Thanks for continuing to come back.

I don't have much to say again.

But you knew this already.

I was reading my archives and I realized (again!) that I have been concerned with the same things for a very long time now.

I want out, but I can't get there. Maybe I won't. I like me, but I get scared of continuing to be me sometimes. I blame Tolstoy. Levin after Kitty's hand is still Levin. I didn't want to know that. Belief, remember?

I have been sick lately, and when I am sick, I relieve myself of all pressures to do or be (of course, those pressures are the real sickness for me).

I decided I was going to watch the TV series 24 all over again from the beginning. Just because.

Surprised?

Regardless of the possibility of contaminating my soul with right-wing propaganda, I like almost anything with spy/noir aspects.

I made it through season one. And then, halfway through season two, well, this is pathetic that I am recounting this. There's this scene. An agent of some unnamed country located in the Middle East is in the process of helping the protagonist prevent war. And a bunch of rednecks come and beat him up. And, before the crackers come, I have to turn it off. Because, embarrassingly, I know I will be moved.

Fuck, I still care.

I reset my browser. I won't try to watch TV again for another month. Hopefully I will get some reading done.

But I digress.

Thank You.

6.11.2013

Hello Friends

Hello friends.

I had a good time in Montreal. Sort of. Dreams are freedom, dreams are oppression.

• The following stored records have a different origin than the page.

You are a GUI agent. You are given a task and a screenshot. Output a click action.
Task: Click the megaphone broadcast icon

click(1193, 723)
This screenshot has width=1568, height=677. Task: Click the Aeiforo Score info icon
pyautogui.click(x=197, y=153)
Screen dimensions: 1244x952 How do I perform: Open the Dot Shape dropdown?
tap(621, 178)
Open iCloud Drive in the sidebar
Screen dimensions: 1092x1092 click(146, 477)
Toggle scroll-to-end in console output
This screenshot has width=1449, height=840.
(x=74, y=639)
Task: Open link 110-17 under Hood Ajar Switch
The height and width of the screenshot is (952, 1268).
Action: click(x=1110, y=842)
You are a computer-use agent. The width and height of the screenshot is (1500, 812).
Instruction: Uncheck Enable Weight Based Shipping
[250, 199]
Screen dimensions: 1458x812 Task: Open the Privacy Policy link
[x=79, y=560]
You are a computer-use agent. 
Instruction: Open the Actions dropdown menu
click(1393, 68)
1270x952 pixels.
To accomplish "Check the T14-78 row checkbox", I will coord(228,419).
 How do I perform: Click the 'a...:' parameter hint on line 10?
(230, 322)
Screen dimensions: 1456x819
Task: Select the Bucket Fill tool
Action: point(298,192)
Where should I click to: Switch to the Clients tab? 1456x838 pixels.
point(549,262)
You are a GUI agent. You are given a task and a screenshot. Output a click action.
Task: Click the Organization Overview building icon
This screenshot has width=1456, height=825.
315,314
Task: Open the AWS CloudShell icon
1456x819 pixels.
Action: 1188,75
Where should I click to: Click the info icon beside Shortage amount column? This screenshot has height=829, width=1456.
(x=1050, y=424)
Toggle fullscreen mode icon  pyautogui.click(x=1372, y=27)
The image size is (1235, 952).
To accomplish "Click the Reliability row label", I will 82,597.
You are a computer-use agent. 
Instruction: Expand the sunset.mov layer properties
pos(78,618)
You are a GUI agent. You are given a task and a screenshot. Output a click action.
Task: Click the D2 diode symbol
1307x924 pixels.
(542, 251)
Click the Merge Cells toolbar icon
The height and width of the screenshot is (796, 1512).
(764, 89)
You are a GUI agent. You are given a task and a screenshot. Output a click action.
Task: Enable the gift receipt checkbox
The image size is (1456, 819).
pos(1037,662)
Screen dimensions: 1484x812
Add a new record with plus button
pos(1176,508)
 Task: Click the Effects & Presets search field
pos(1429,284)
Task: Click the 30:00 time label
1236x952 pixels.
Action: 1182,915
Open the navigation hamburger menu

What I mean is that, ok, I have always been haunted by the idea that there is someplace for me out there. And there sort of is. A record store. A handful of bars and bookstores and... well, also people, though all the people in my life seem to be moving away from one another. I have a friend in most of the major cities in North America, and even some of the minor ones, but never more than one, of course.

So Montreal, and more specifically, MUTEK. Well, I knew what it was but I had to go anyways. And what is it? An underground electronic music festival catering to both dancers and chin-scratchers. I may post the whole story about it, someday.

Suffice it to say, it was pretty alienating. There is a fundamental difference in desire at work. I want one thing, many more seem to want something else. I would argue my desire is better, but it didn't matter. I was outnumbered.

The first night, I stayed all the way until the end. The next nights, no. And that was the crux of it. I sort of felt liberated, in a way. Like, no, I don't have to go to London, or Berlin, or anywhere. If most of the underground electronic scene is now dominated by jet-set nihilists, then my apartment and my record collection could be enough.

So I'm no longer oppressed by dreams, but what could exist in their stead?

Within a week of my return from Montreal, I went to the Dope Jams grand opening party. There is now a record store filled with Paradise Garage classics and weird, dark techno in a town of 638 people in upstate New York. In some ways, this is brilliant. Move out to the country, find a place so cheap, you can do exactly what you want without compromise.

And yet, isn't it one? There was a lot of joy at the party, a sense of relief. But also a sadness underneath it all. Tough Brooklyn natives in tears. Over records. Just like the "good old days", only lonelier. The psychic costs of preserving culture in this century are very high. Holding on to one's emotions in a world constantly demanding performance...

Is it bad to be addicted to a drug if that drug is one's own humanity?

No. But towards what end?

It felt good to be around people who understand me again. But what is it that we understand?

Now that I am no longer haunted by dreams, the real ghosts appear.